# [R-sig-ME] Characterizing correlation between binomial effects

Viechtbauer Wolfgang (STAT) wolfgang.viechtbauer at maastrichtuniversity.nl
Tue Sep 11 16:15:11 CEST 2012

```I meant to respond to this earlier, but now finally got around to it. The nice thing is, there is (for once) an easy answer. For testing covariance parameters, the value under the null is obviously not on the boundary of the parameter space and the concerns with testing parameters on the boundary do not apply. You can actually test this out with some data and the simulate.lme() function (see also chapter 2 in Pinheiro & Bates, 2000). For example:

library(nlme)

res1 <- lme(distance ~ age, random = ~ age | Subject, data = Orthodont)
res2 <- lme(distance ~ age, random = list(Subject = pdDiag(~ age)), data = Orthodont)
res3 <- lme(distance ~ age, random = ~ 1 | Subject, data = Orthodont)

anova(res1, res2, res3)

res.sim13 <- simulate.lme(res3, res1, nsim=1000, seed=18271) ### parameter tested on the boundary
res.sim12 <- simulate.lme(res2, res1, nsim=1000, seed=18271) ### parameter tested not on boundary

plot(res.sim13, df = c(1,2), panel = function(...) {panel.xyplot(...); panel.abline(a=0,b=1, lty="dotted")})
plot(res.sim12, df = c(1,2), panel = function(...) {panel.xyplot(...); panel.abline(a=0,b=1, lty="dotted")})
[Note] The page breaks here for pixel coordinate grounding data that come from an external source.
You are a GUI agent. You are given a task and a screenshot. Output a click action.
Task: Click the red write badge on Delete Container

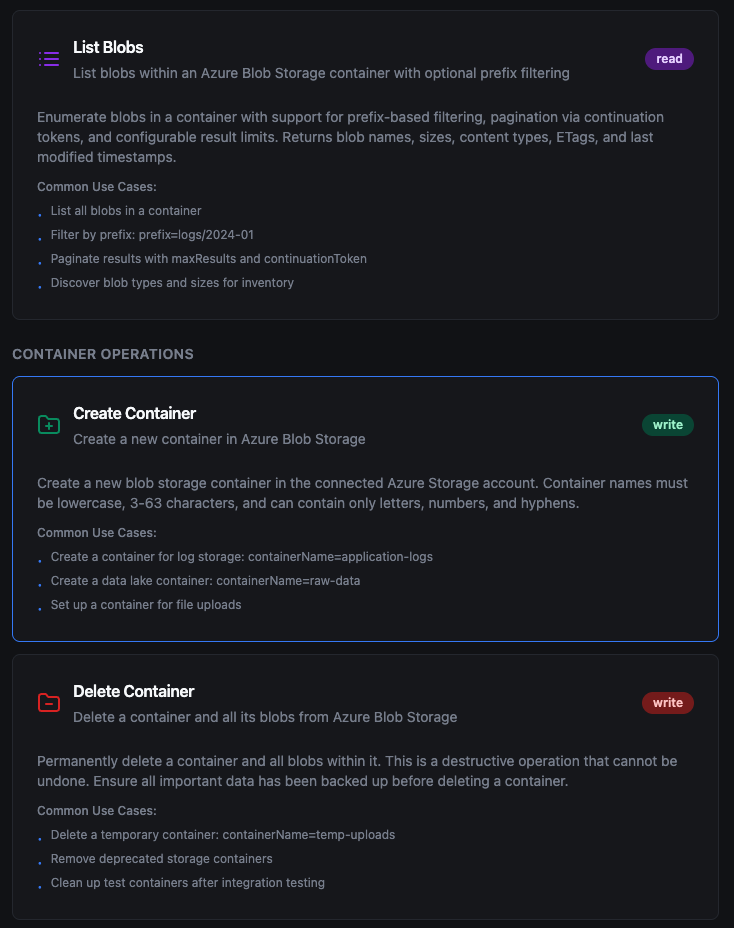point(667,703)
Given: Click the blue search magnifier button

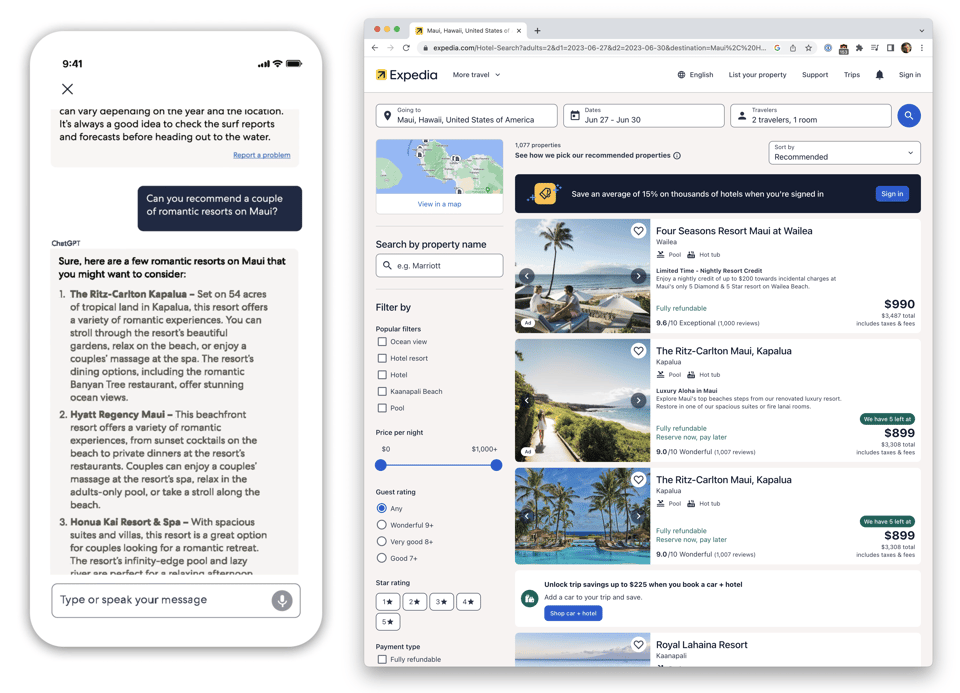Looking at the screenshot, I should [908, 116].
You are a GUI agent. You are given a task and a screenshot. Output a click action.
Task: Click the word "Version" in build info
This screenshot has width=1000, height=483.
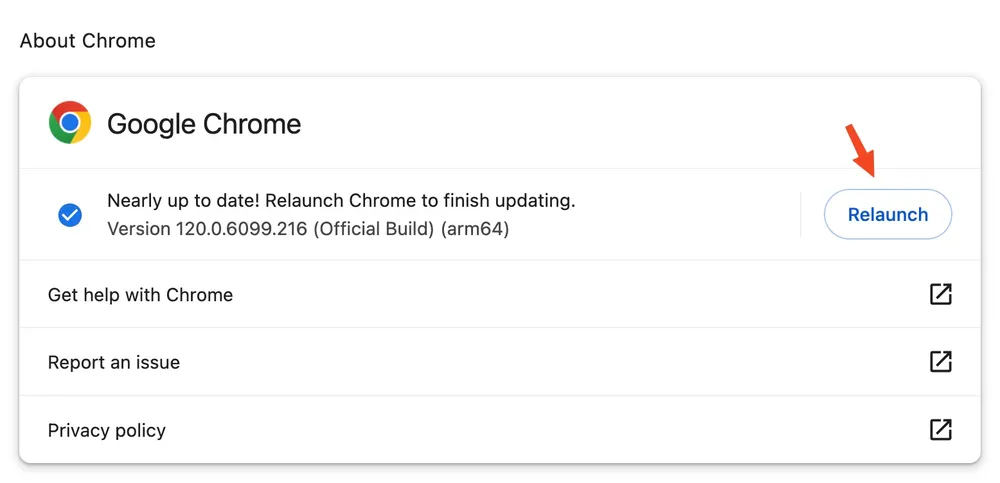click(139, 229)
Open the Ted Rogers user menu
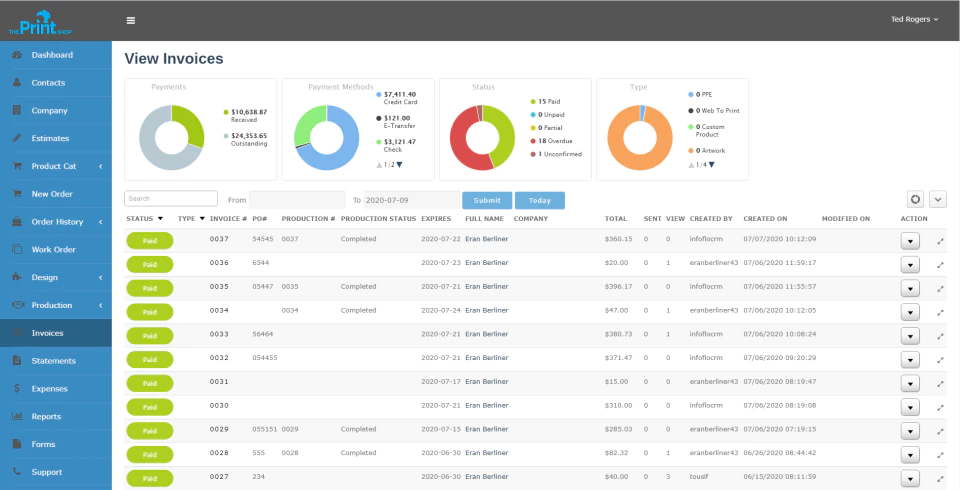 [x=914, y=20]
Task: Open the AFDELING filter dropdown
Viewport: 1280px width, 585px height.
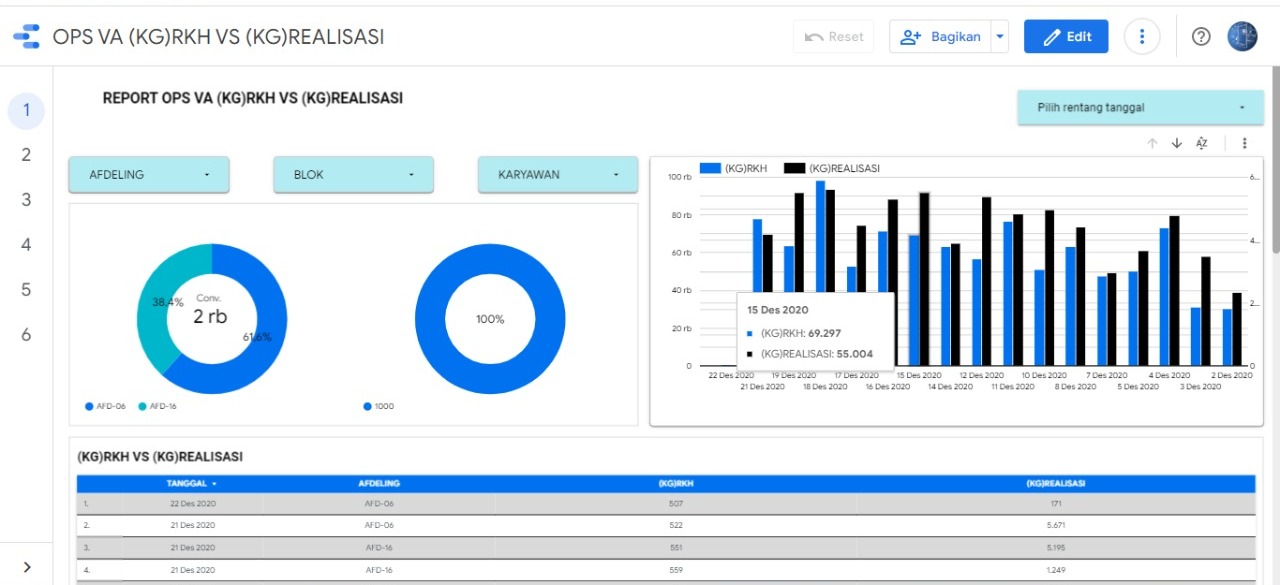Action: pos(149,174)
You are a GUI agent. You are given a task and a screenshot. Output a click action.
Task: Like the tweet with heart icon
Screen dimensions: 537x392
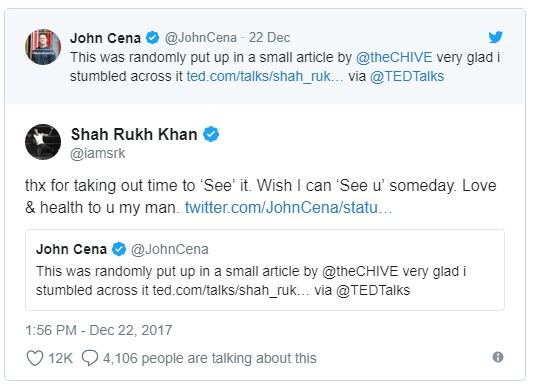[x=35, y=358]
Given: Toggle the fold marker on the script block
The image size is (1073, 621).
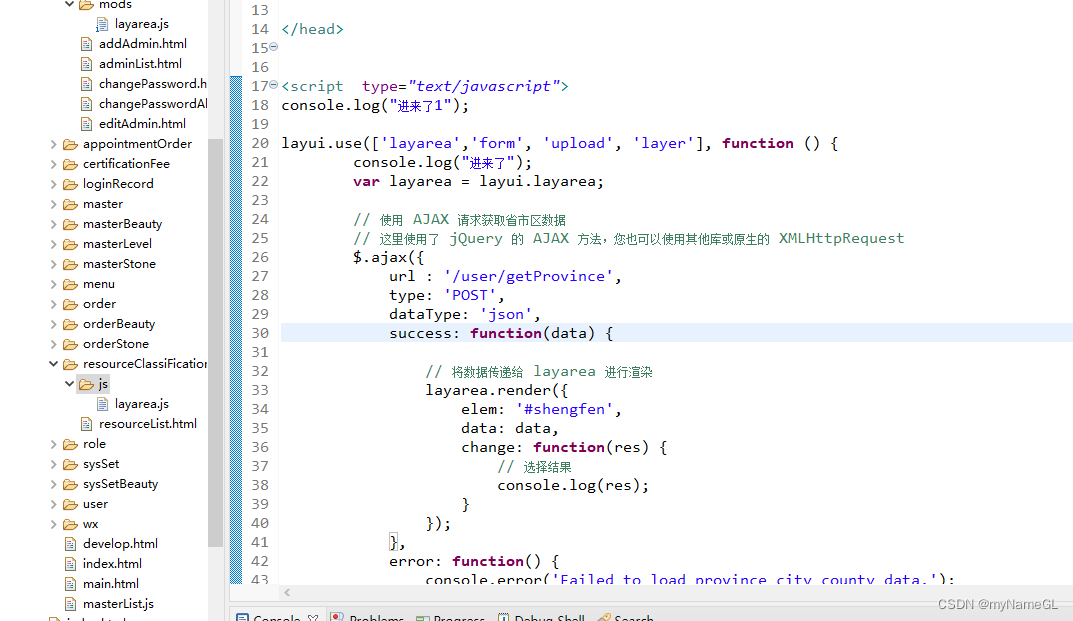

Note that the 50:50 mixture of chi^2_1 and chi^2_2 seems adequate in the first case. However, in the second case, chi^2_1 is closer to giving you a nominal test (actually it's a bit conservative, but better than the 50:50 mixture).

Best,

Wolfgang

--
Wolfgang Viechtbauer, Ph.D., Statistician
Department of Psychiatry and Psychology
School for Mental Health and Neuroscience
Faculty of Health, Medicine, and Life Sciences
Maastricht University, P.O. Box 616 (VIJV1)
6200 MD Maastricht, The Netherlands
+31 (43) 388-4170 | http://www.wvbauer.com

> -----Original Message-----
> From: r-sig-mixed-models-bounces at r-project.org [mailto:r-sig-mixed-models-
> bounces at r-project.org] On Behalf Of Jake Westfall
> Sent: Thursday, September 06, 2012 17:57
> To: r-sig-mixed-models at r-project.org
> Subject: Re: [R-sig-ME] Characterizing correlation between binomial
> effects
>
> This brings up a related question for me. Some of the issues that arise in
> testing the significance of random variances are due to the null value
> being on the boundary of the parameter space (i.e., testing for variance =
> 0). However, since COvariances can be positive or negative, this seems to
> imply that these issues would not apply to the case of testing null
> hypotheses about random covariances, such as covariance = 0, as Mike is
> doing in his and Reinhold's solution. Is this correct?
> Jake

```